Trump risks the plausible perception, given history and his often impulsive decision-making process, that he would strike to create a distraction from the personal chaos surrounding him. Back to the prequel, you’ll recall Clinton’s 1998 missile strikes in Sudan, where a pharmaceutical factory was destroyed, as well as simultaneous strikes in Afghanistan. According to U.S. intelligence, the Sudan facility was part of Osama bin Laden’s empire and was believed to be a chemical weapons site, which turned out not to be so.
 
Recall, too, that Starr’s original mandate was to investigate an allegedly questionable land deal in Arkansas known as “Whitewater.” But, well, one thing led to another, and you know the rest. Sexual relations did take place in the Oval Office, but Whitewater was a bust. And the 9/11 Commission concluded that the rationale for the bombings had been credible given information at the time. My, but history does seem to enjoy repeating itself.
 
As for the alleged Mueller “break-in” — Trump’s characterization — the perps were FBI investigators, not burglars, who came equipped with a warrant approved by a judge. Also, Deputy Attorney General Rod J. Rosenstein personally approved the raid, even though he wasn’t required to do so.

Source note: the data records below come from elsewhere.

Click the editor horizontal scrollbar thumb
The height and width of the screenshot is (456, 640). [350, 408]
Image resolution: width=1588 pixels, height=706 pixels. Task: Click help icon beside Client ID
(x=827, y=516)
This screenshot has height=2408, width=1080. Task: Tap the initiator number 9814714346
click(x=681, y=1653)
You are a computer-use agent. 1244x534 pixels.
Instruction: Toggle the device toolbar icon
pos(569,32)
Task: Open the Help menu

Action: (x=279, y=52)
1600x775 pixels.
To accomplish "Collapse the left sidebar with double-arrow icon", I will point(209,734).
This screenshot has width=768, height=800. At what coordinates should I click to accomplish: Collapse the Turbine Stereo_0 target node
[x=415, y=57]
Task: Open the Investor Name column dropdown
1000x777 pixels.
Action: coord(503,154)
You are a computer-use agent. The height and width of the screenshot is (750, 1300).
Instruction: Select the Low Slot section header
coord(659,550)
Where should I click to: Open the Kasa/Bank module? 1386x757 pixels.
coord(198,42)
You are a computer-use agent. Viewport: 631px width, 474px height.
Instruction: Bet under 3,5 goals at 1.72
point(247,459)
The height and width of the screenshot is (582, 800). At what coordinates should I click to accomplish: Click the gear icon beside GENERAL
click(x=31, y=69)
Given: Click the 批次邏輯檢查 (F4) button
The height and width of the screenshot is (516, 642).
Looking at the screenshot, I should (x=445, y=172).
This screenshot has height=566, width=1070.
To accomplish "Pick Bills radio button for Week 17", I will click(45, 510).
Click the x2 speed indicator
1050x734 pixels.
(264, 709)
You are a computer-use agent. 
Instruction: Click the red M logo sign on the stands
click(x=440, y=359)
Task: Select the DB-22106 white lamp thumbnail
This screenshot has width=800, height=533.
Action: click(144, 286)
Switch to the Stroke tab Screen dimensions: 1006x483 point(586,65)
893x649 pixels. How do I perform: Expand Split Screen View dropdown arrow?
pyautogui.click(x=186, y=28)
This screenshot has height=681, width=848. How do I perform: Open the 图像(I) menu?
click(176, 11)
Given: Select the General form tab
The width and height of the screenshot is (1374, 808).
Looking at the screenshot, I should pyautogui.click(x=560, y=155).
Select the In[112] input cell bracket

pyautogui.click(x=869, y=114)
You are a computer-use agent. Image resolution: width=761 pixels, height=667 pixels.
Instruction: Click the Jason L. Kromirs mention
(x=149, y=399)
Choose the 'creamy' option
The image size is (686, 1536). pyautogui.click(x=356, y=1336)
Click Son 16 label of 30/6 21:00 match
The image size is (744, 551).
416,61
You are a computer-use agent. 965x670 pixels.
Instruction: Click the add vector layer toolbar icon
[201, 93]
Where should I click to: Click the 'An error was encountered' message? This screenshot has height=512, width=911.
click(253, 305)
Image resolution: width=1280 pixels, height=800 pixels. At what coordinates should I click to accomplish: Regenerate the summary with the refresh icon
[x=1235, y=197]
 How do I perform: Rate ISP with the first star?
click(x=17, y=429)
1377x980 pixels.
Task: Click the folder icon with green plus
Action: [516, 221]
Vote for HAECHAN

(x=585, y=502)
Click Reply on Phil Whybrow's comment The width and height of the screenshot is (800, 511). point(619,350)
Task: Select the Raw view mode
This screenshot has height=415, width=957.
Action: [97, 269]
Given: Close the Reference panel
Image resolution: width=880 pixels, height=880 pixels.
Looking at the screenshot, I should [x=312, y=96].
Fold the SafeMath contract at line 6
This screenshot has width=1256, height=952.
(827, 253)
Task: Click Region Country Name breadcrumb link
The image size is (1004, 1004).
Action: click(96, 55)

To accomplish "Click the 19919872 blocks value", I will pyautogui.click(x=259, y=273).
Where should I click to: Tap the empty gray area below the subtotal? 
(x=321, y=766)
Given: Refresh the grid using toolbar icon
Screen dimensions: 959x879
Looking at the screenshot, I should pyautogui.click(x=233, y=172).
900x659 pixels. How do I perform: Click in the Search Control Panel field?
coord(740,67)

Of this much one can be fairly certain: The agents knew what they were after and were convinced that Cohen wouldn’t voluntarily hand it over. Whether Cohen’s $130,000 payment to the porn actress Stormy Daniels can be shown to have been an illegal “campaign donation” — or that he violated banking laws — remains to be seen. But he’s now in the grip of the Justice Department — and possibly Mueller — and soon it could behoove Cohen to become a witness in the special investigation.
It has been observed that most movies end with a repetition or variation of the opening scene. Increasingly, this plot seems to be foreshadowing a day when Trump, exposed and possibly impeached, is shown going back up the down escalator — alone, perhaps, but glad to be home.
What is remarkable is that every individual who authorized the FBI raid - despite Trump's lies - was a Republican and/or Republican appointee.  Two having been appointed by Trump himself.  Fox News may lie and say it is a Democrat witch hunt, but the hunters were all Republicans.  I hope they nail Cohen's ass and Trump's as well.